しかし庄園としての成立はもっと古く、平安時代の中頃池田郡に土着して池田氏を名乗った紀氏一族が当庄の成立に大きな役割を果していたと考えられている(岐阜県史)。
池田庄
いけだのしよう
古代の和泉郡池田郷(和名抄)に成立した庄園。奈良春日社(興福寺)領。庄域は現和泉市の池田谷地域のうち、宮里庄に含まれていた国分・平井・黒石を除いた地域、すなわち池田下・室堂・和田・三林・万町・浦田・鍛冶屋・納花に比定される。当庄は上方(上村)・下方(下村)に分れていたが、池田下が下方にあたり、室堂以下が上方であったと推測される。なお池田庄上方に属する村に箕田村があったが(後述)、万町・浦田・鍛冶屋の地域にあたるという(和泉市史)。

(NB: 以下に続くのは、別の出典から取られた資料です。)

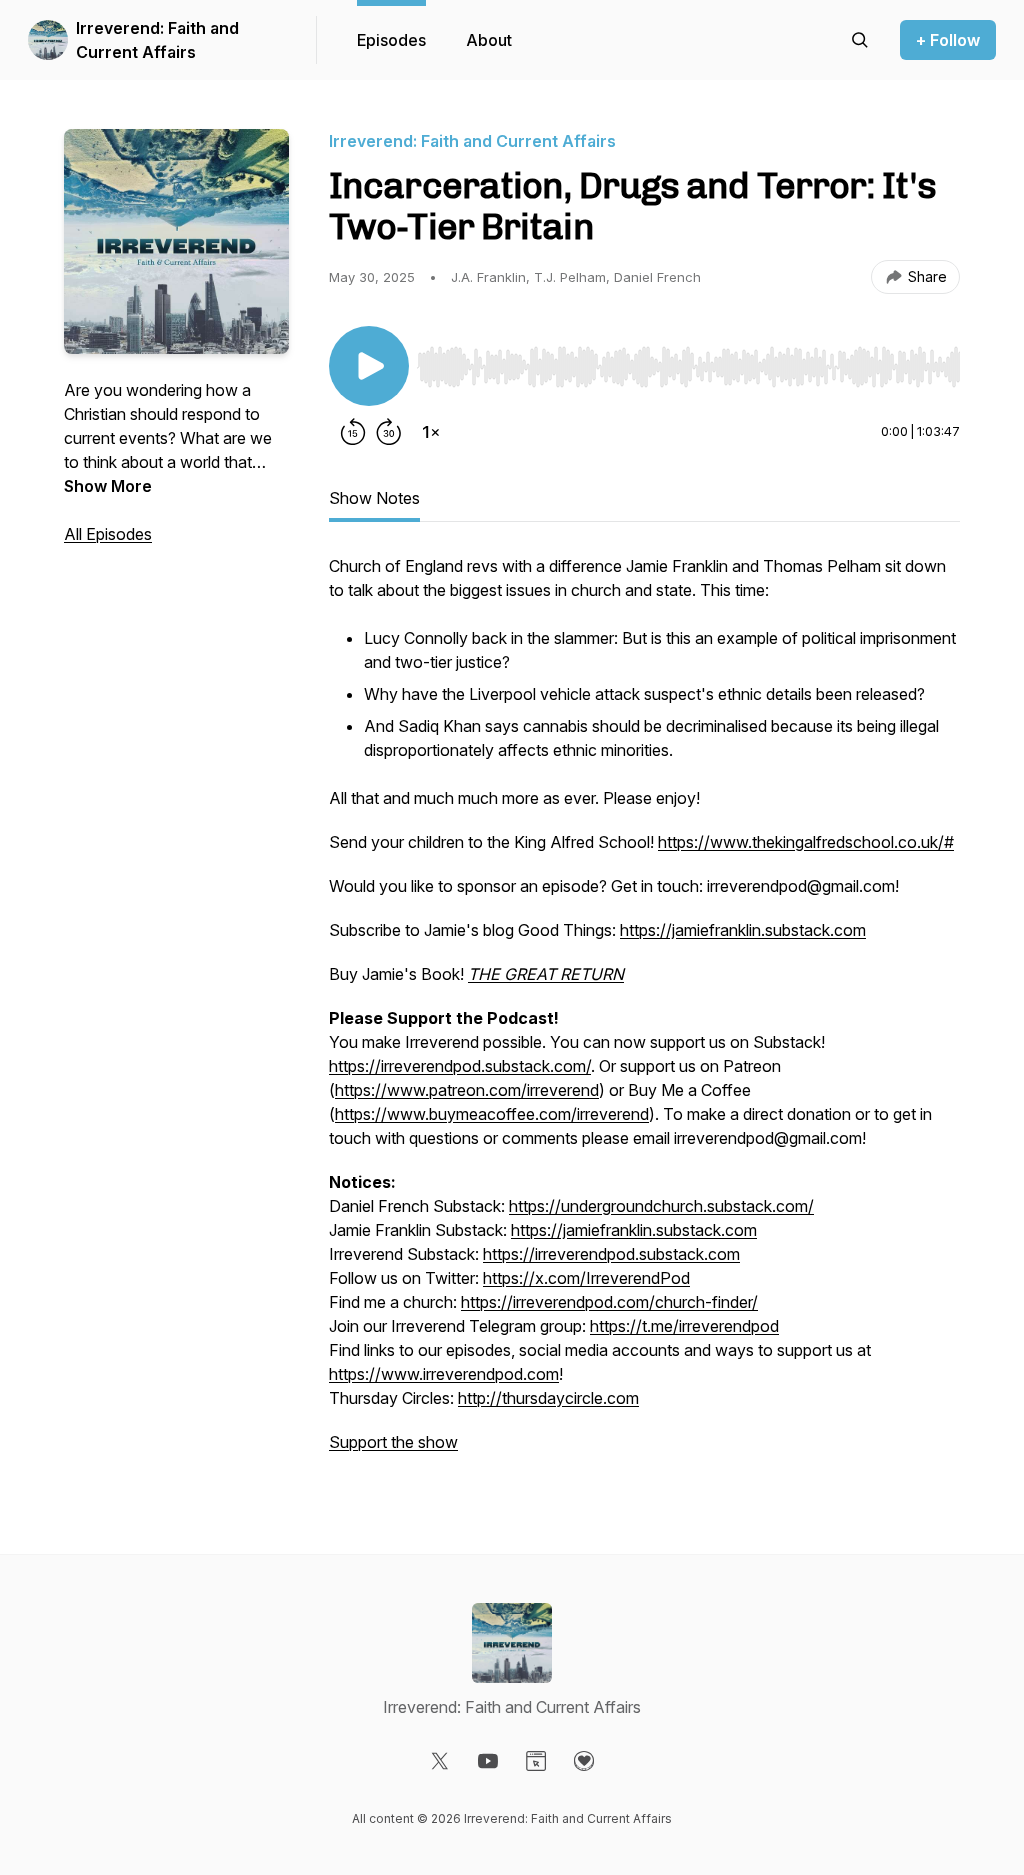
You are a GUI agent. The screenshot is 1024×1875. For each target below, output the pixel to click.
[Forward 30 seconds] (389, 432)
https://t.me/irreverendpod (684, 1326)
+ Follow (948, 40)
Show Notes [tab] (374, 498)
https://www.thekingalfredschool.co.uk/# (806, 842)
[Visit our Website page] (536, 1761)
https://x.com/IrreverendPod (586, 1278)
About (489, 40)
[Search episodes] (860, 40)
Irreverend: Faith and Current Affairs (157, 40)
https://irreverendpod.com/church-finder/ (609, 1302)
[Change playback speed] (431, 432)
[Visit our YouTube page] (488, 1761)
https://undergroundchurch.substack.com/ (661, 1206)
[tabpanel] (644, 1014)
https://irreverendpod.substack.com (611, 1254)
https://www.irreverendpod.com (444, 1374)
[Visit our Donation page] (584, 1761)
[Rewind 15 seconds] (353, 432)
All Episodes (108, 534)
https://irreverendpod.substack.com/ (460, 1066)
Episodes (391, 40)
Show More (108, 486)
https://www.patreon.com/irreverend (467, 1090)
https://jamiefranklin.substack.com (743, 930)
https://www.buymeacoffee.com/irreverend (492, 1114)
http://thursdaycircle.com (548, 1398)
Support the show (393, 1442)
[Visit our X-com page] (440, 1761)
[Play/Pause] (369, 366)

寿永二年(一一八三)の高橋吉永私領田畠荒地目録并処分帳(高橋由雄氏所蔵文書)に池田庄が所見。後欠文書なので全貌はわからないが、庄内の里名として鳥方里・往坂里・都太里がみえ、条里制がしかれていたことが知られる。建久九年(一一九八)和泉国司平宗信が御禊大嘗会費・後鳥羽上皇熊野御幸費などを春木庄や当庄に賦課してきたが、これを不満とした当庄住民が従わなかったため、国司目代らが当庄で種々の狼藉に及んだ。
池田庄
いけだのしよう
荘域は足羽川上流河谷一帯を占め、「越前国名蹟考」に記された「池田郷」(小畠・千代谷・下荒谷・大本・西青・東青・稗田・籠掛・蒲沢・松ヶ谷・持越・野尻・谷口・安善寺・金見谷・水海・美濃俣・藪田・稲荷・月ヶ瀬・志津原・池田河内・田代・土合・木谷・皿尾・割谷・常安・寺島・市・上荒谷・東角間・新保・東俣・杉谷・魚見・菅生・西角間・定方・板垣・池田・山田・寺谷・広瀬・清水谷・柿ヶ原)四六ヵ村にほぼ一致すると思われる。

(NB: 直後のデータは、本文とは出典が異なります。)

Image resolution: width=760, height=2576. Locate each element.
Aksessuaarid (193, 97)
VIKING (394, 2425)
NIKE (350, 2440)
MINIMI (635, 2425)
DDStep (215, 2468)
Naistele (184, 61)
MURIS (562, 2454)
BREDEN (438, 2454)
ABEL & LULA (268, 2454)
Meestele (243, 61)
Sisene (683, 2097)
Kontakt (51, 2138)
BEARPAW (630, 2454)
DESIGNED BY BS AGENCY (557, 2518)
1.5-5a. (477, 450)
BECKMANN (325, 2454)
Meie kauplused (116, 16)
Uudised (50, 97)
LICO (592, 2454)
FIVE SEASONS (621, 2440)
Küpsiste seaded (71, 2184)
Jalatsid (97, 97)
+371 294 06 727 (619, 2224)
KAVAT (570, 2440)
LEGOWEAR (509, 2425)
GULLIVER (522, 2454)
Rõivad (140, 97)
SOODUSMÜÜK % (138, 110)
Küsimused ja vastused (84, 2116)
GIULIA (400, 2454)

「平家物語」長門本に「兵衛佐殿、北条四郎時政に仰せて、越前国池田庄をもて、法住寺仙洞造進せらる、その奉行せしむべきよし、かねて御下文を賜はる、是は文治二年丙午六月二十八日の事也」とある。
池田庄
いけだのしよう
近世の池田村域にあったとみられる庄園。庄名は古代の池田郷(和名抄)に由来する。貞応三年(一二二四)頃の宣陽門院所領目録(島田文書)に「一 女院別当三位家領(中略)新御領自上西門院被進之(中略)河内国池田庄」とある。上西門院とは鳥羽上皇の皇女統子内親王で、同目録などによると、当庄は鳥羽院政期に待賢門院に寄進されて成立した寄進地系庄園である。大治五年(一一三〇)に待賢門院が京都洛西に法金剛院を建立したとき同院に寄進され、久安元年(一一四五)に待賢門院は娘の上西門院に一括譲与した。